=== Begin Enclosure ===
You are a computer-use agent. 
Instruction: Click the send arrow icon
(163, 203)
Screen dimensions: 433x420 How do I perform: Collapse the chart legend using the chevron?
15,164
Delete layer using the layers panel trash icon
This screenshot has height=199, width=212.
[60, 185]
=== End Enclosure ===
Copy each line of the data exactly, please.

The answer:
You are a computer-use agent. 
Instruction: Click the send arrow icon
(163, 203)
Screen dimensions: 433x420 How do I perform: Collapse the chart legend using the chevron?
15,164
Delete layer using the layers panel trash icon
This screenshot has height=199, width=212.
[60, 185]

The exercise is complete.